Welcome back to school y'all!

Wednesday, March 3, 2010

Candid Conversation

Myself, along with two other teachers, have started a 4-H club at our school.  Currently we have about 12 female students in 4th and 5th grade.  This week, we decided to have a "girl talk" about relationships.  Our intention was to focus on relationships with boys, as some of the girls have "boyfriends" (we do not approve), but somehow the conversation turned to student-teacher relationships.  I don't even remember the comment/question that created the shift, but I do remember the honesty in the responses these girls gave.

Last week a teacher was so frustrated that she started crying in front of her kids.  She came down the hall looking absolutely miserable and ready to throw in the towel while we all comforted her and offered words of encouragement.  When we brought up this incident with the girls, we asked them why the students treat her so poorly when they wouldn't think of treating us the same way.  What we got was a very simple and honest response:

"Because we respect you."

Our ears perked up and more questions came pouring out of us teachers, curious to get into the minds of the students and why they behave the way they do.  We probed further into why they respected us but not the other teacher, whether it had anything to do with race (she's white and we're black), what kinds of consequences they expect to have, why any of this should matter when it comes to basic respect.  Here is a summary of what I learned and took away from the conversation:

-The kids don't respect her because they think she is soft.  She appears soft because of her emotions.

-With classes that have lots of behavior issues, one reason is because they feel the teacher can't control the class because they know nothing will happen to them if they do something wrong.  So why bother act appropriately?

-Some suggested consequences included: referrals, taking away recess, calling parents (all of which have been done mind you, but the kids still misbehave).  But they say that when someone acts up the teacher just looks at them or walks out of the room, or the teacher is only concerned with the behavior of the "problem child" in that class.

-Other teachers get respect because the kids are afraid of them.  One girl said, "if you come around the corner we straighten up cuz we know we're in trouble."

-The kids want structure.

-It does not have anything to do with race (we asked this question more than once and every time they all said no).

This was such an interesting conversation for me because I myself have struggled with being the nice or soft teacher.  In my few years I have toughened up a lot, and I do see a difference in the respect I'm given and my ability to manage the students.  The difficult part for me is, however, that I am not naturally mean or "hard" as they put it.  One girl told me that "I'm hard when I need to be", which lately I feel like is all the time.  I empathize with the teacher who cried because I feel her frustration with her students.

But the kids have spelled out the reality: don't even cry in front of them, don't "act soft".  They'll take those emotions as a sign of weakness and take advantage of it (I personally don't believe crying is a sign of weakness, but that's just my opinion).  Even being nice has to be handled carefully.  You can't give them a reason to think you're not in control. 

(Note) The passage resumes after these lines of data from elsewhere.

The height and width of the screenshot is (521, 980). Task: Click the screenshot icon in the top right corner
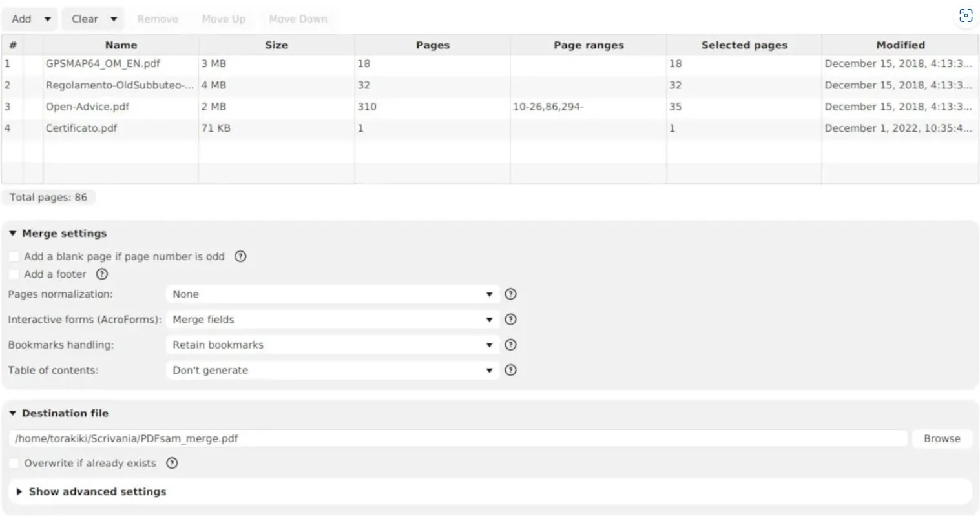tap(966, 15)
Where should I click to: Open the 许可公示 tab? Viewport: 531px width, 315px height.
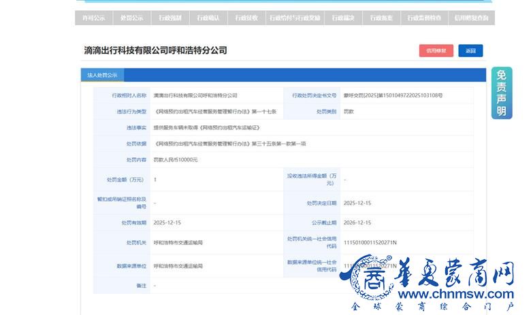pyautogui.click(x=93, y=18)
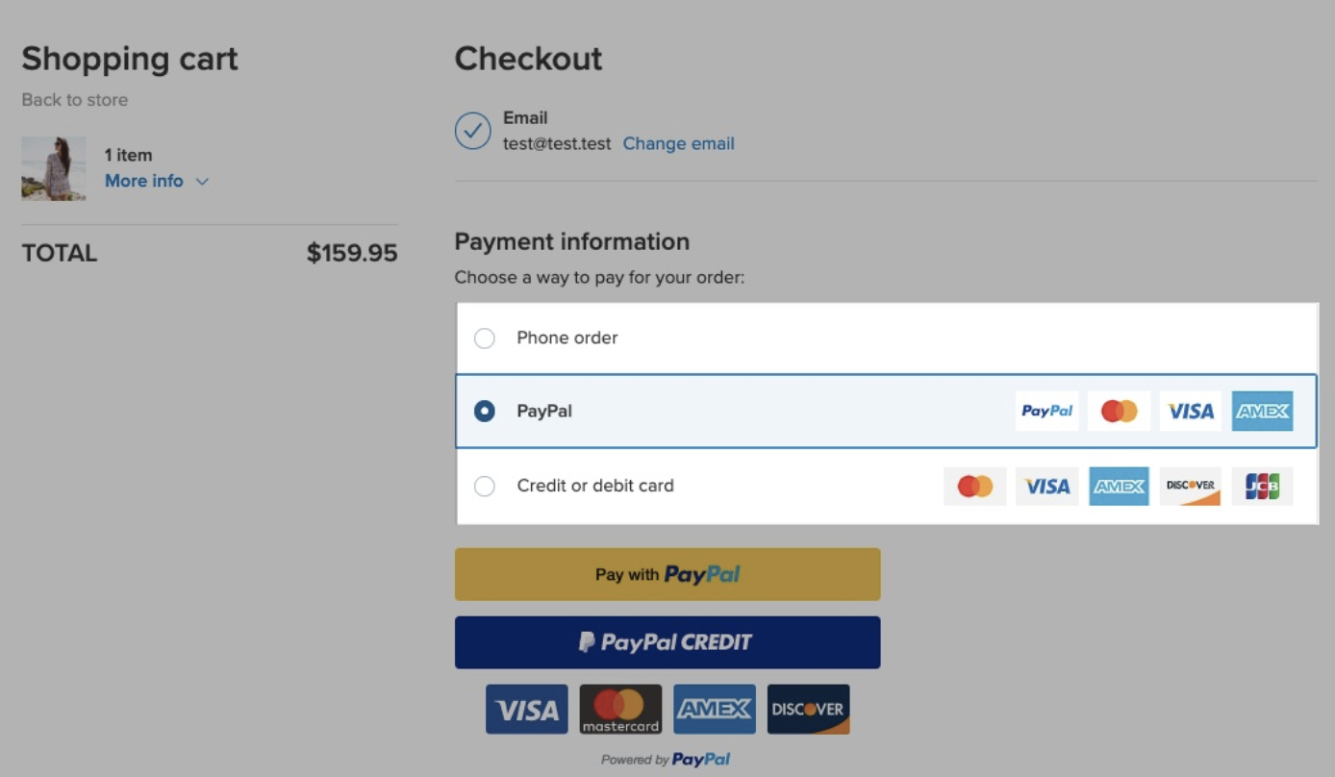Click the Amex icon in the credit card row
This screenshot has width=1335, height=777.
(1119, 486)
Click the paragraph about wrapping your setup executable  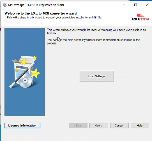click(x=97, y=31)
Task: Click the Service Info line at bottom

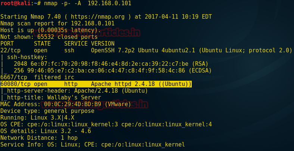Action: click(x=93, y=144)
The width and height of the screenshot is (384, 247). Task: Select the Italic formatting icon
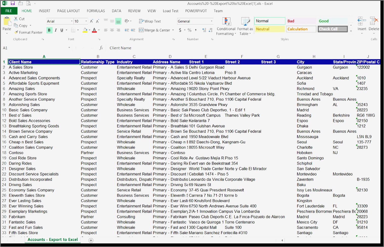tap(56, 30)
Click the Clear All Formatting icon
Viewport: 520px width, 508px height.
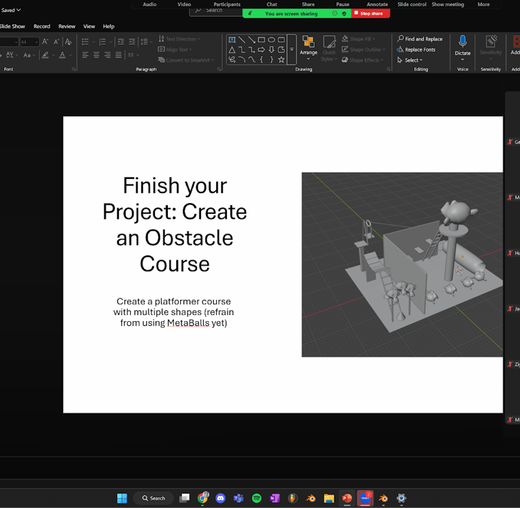coord(68,42)
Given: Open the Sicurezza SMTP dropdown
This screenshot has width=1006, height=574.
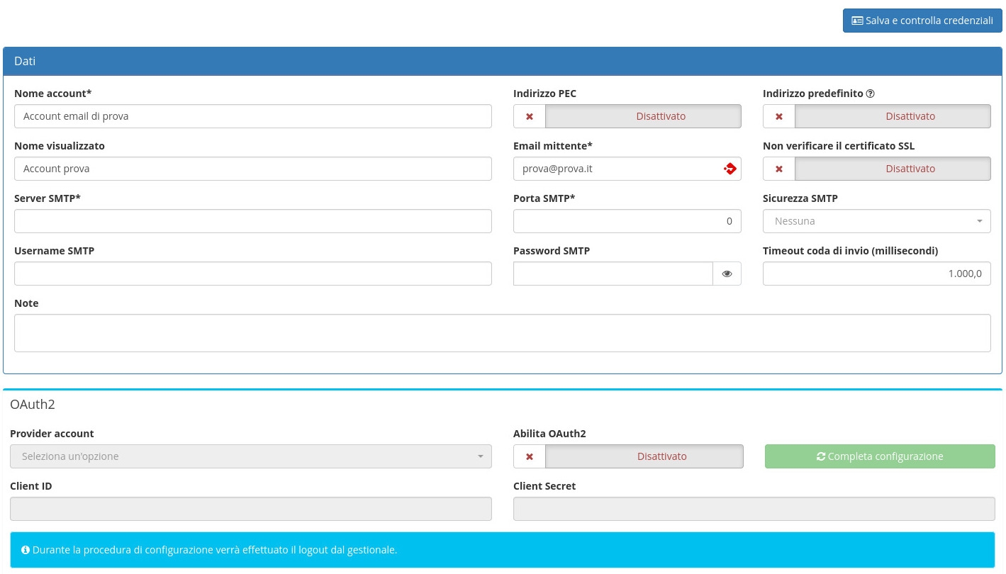Looking at the screenshot, I should [x=876, y=221].

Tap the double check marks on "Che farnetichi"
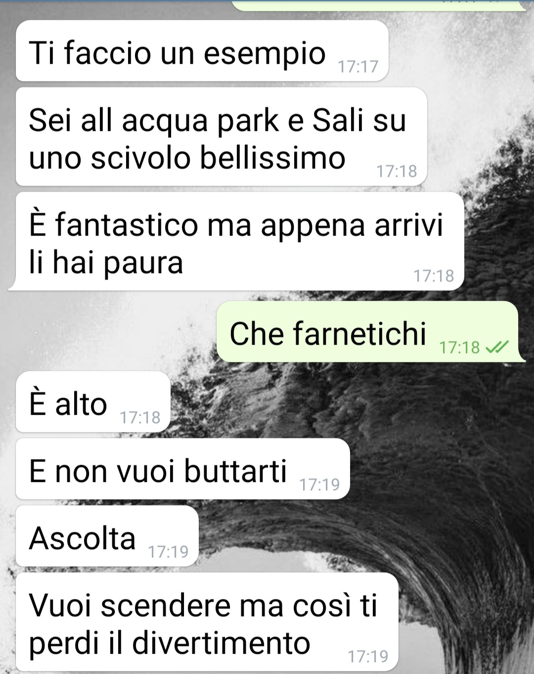[x=497, y=348]
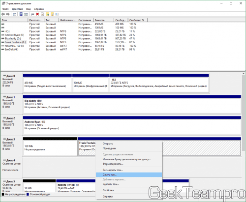Click the folder with magnifier toolbar icon
This screenshot has width=246, height=202.
[x=52, y=14]
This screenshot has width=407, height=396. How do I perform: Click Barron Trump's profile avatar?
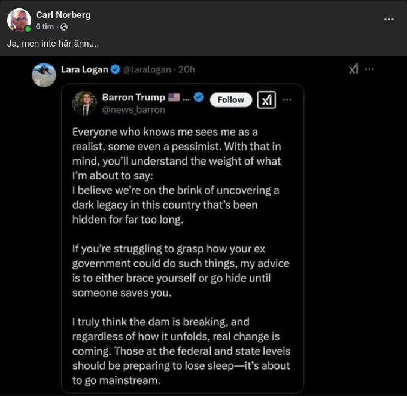click(x=84, y=103)
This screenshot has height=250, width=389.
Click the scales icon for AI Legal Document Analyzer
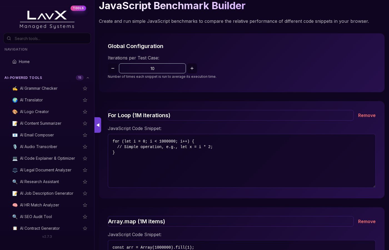pyautogui.click(x=15, y=170)
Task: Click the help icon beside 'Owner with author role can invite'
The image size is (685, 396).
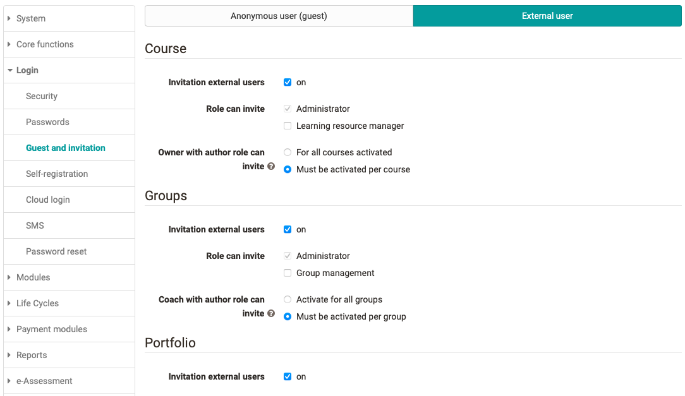Action: pos(271,167)
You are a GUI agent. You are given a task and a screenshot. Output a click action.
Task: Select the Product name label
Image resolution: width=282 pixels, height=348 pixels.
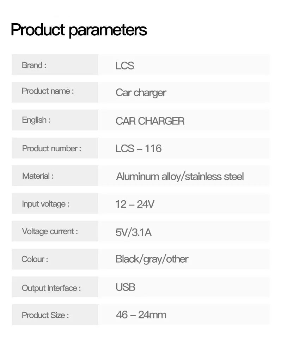pos(48,91)
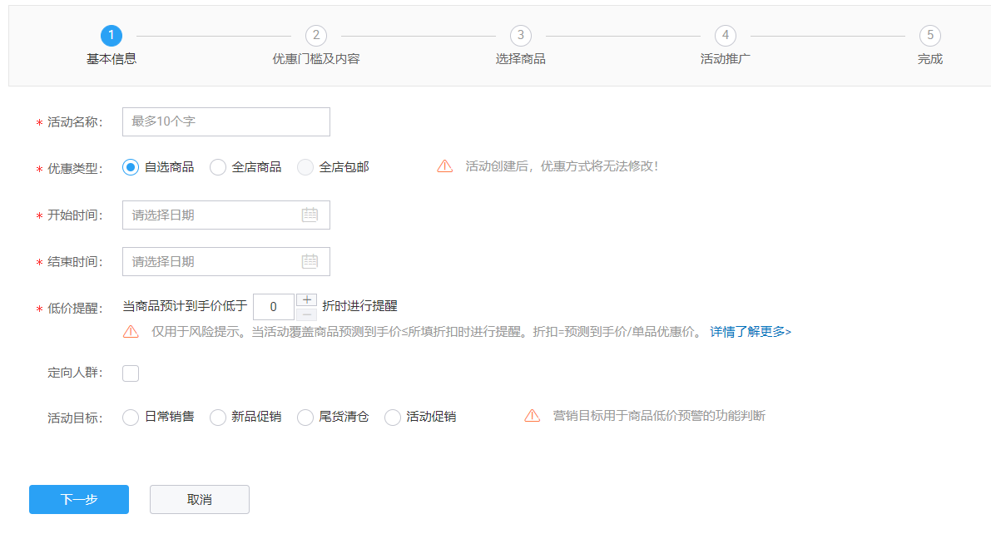Select the 全店商品 radio option
The image size is (991, 534).
click(x=218, y=167)
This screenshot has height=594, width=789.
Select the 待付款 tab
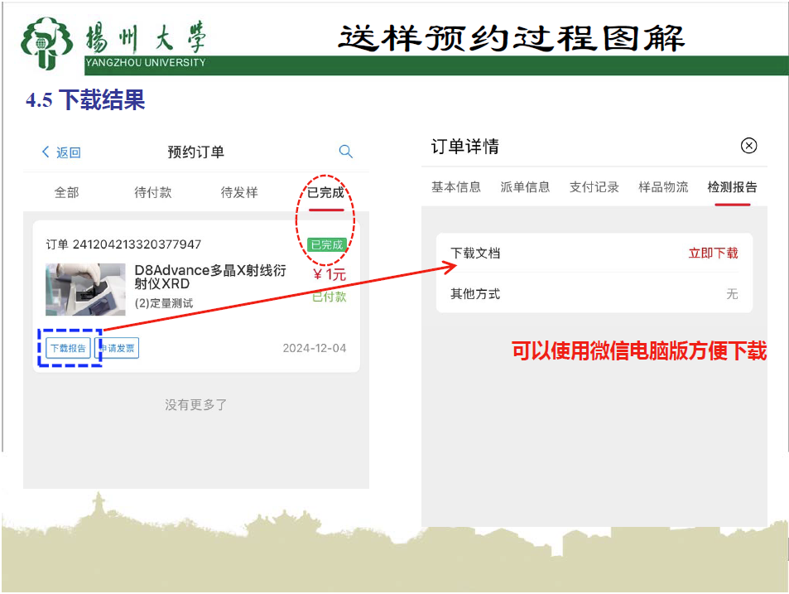[153, 192]
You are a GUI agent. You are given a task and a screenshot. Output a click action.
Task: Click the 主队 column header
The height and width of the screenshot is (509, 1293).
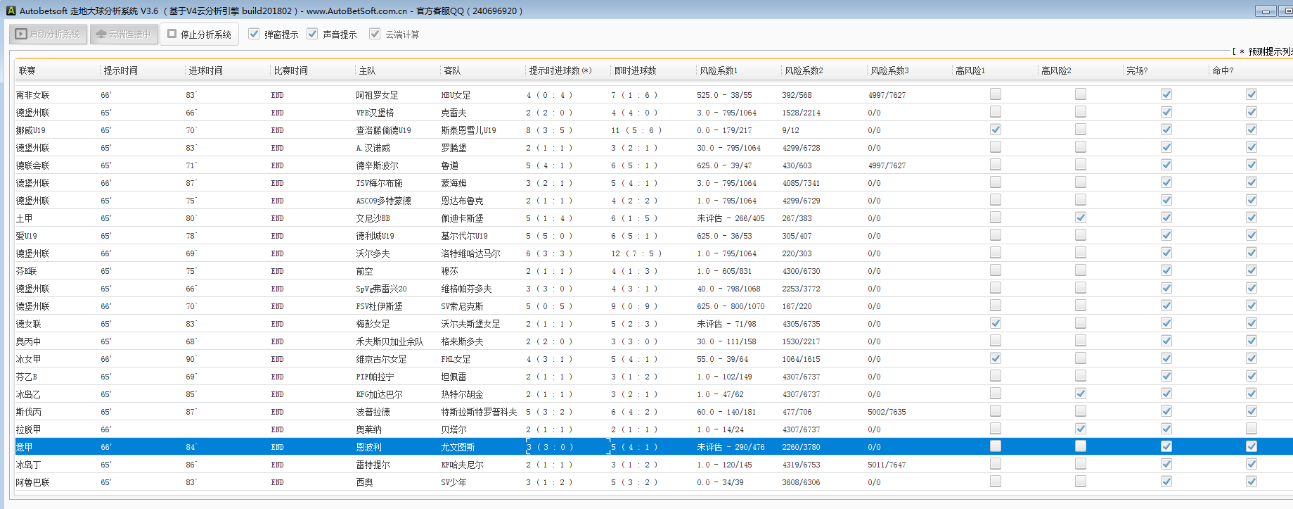(x=367, y=70)
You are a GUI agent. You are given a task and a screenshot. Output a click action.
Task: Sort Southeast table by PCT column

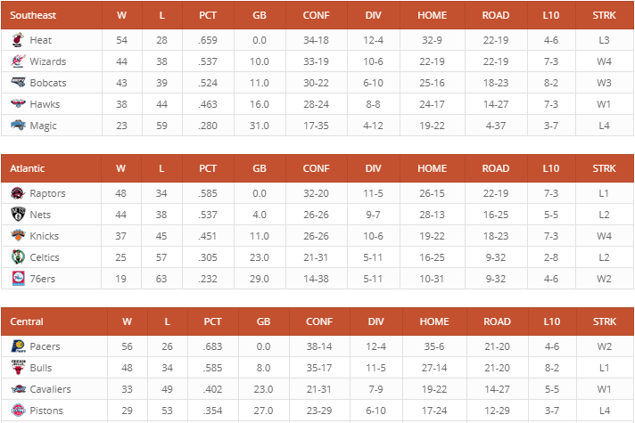pos(208,15)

If I get my own classroom next year, I'd like to have a conversation with my class about this topic.  I hope that I can get them to see that whether someone shows emotion or not does not warrant blatant disrespect, no matter how you view it.  We should treat all people with the same decency and respect regardless of how we feel about them.  We treat them this way because that's who we are as pleasant human beings.

I hope they will be able to understand and internalize this message.  But at the same time, I will continue to put on my "tough act" and do my best to give them the structure and discipline they subconsciously (or consciously) crave.